The Committee on the Implementation of the Constitution has threatened to go to court to challenge the appointment of the Inspector General and his two deputies.
CIC said the two Principals must abide by Section 14 of the National Police Service Act which on gender parity. Chairman Charles Nyachae yesterday said the commission is concerned that the three appointees are from the same gender.The law says, " In the entire recruitment and appointment of the Inspector General or Deputy Inspector General, the commission, Parliament and President, as the case may be shall (a) comply with the values and principles set out under the constitution, and in particular, Article 10, 27 and 232 of the constitution; and (b) ensure that at all times one of the three positions of the Inspector General and the two Deputy Inspector General is of opposite gender."
Nyachae said that the commission has written to President Mwai Kibaki, Prime Minister Raila Odinga, the National Police Service Commission and the Speaker of the National Assembly to point out the fundamental constitutional issues and requested that the appointments be halted until the threatened violation can be corrected.
" The commission is, however, concerned that in nominating three officers of the same gender for the appointment, His excellency the President and the Honourable Prime Minister violated the mandatory provisions of Section 14 of the National Police Service Act.The failure to observe this mandatory provision not only breaches the law and the spirit of the constitution but is a further assault on the gender gains which have been consolidated in the constitution of Kenya 2010," Nyachae said.
The CIC boss has appealed to President Mwai Kibaki and Prime Minister Raila Odinga to halt the process until the issue has been addressed.
" If they go ahead and make the appointments, it will be against the constitution and as CIC we have a mandate to protect the constitution. If they don't we will go to court but this will mean as a country we are not ready to abide by the constitution," the CIC boss said.
Nyachae also said that CIC was aware that there is an attempt to amend the National Police Service Act by deleting Section 14 through the Statute Law (Miscellaneous Amendments Bill) which is currently before parliament.

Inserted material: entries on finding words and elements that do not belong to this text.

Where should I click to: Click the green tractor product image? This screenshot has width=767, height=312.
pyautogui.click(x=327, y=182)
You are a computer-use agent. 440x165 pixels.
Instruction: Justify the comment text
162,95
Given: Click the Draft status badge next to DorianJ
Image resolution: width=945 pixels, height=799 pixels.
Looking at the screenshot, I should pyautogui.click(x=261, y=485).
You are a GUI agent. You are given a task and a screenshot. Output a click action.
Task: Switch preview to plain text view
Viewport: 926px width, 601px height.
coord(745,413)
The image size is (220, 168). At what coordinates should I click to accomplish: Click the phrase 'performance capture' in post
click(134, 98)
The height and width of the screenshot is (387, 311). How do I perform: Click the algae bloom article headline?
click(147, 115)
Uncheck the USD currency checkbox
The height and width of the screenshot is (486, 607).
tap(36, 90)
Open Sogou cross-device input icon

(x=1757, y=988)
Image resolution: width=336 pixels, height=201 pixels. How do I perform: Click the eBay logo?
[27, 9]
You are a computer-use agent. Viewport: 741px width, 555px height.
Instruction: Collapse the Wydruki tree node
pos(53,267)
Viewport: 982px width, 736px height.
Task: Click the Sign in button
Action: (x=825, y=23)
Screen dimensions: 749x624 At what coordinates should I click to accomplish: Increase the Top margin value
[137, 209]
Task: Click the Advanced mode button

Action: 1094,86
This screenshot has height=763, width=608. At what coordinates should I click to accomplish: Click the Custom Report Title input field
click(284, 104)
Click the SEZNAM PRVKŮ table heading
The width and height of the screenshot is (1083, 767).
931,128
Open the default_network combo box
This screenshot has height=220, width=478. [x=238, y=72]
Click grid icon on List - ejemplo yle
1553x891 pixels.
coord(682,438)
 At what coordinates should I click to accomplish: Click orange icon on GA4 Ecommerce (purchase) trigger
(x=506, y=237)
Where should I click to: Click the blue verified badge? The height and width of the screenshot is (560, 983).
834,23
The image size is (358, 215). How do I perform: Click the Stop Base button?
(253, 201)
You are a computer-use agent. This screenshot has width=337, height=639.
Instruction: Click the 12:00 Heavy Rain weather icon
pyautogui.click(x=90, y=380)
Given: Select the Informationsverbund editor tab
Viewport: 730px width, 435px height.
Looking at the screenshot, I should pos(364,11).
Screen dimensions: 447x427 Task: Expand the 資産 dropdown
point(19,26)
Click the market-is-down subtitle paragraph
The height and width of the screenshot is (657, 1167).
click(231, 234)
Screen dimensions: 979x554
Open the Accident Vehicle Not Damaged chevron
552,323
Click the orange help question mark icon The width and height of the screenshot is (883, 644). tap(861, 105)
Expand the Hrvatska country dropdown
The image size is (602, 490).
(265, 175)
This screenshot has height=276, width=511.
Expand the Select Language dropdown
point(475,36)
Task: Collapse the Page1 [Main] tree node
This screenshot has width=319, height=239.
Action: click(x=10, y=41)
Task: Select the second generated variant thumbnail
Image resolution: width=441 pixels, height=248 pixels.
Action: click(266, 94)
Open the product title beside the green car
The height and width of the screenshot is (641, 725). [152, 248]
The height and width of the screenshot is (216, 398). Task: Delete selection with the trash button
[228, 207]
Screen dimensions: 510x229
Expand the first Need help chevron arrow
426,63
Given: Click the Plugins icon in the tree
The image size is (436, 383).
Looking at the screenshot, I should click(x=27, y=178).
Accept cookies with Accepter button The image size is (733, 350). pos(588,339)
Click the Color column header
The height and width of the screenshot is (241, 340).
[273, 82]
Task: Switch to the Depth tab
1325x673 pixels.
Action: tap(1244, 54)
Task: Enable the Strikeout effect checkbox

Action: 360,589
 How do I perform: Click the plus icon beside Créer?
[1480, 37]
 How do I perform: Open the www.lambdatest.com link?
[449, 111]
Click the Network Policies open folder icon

" Neither the CIC, nor as far as we know, the other stakeholders , were involved in the the proposed amendment. This in itself is both a violation of the constitutional process and principles, as well as as exhibition of bad faith. Such an amendment would in any event go against the spirit of the constitution and would not cure the violation that has already occurred. Those who initiated the the proposed amendments must be exposed and held accountable for their anti reform attempts to thwart the gains women and all Kenyans achieved through the promulgation of the Constitution of Kenya 2010," Nyachae said.
He urged members of parliament to intervene and exercise their legislative authority in the public's' interests if the executive is unable or has failed to defend the constitution.
" It will be unfortunate the that the last thing this parliament does is to violate the constitution. From where i stand a number of offices have a constitutional and legal obligation to protect this constitution. There is absolutely no reason why the there should be any delay because the NPSC gave a list that includes all genders and changes can be done within a day," the CIC boss told journalists in his office.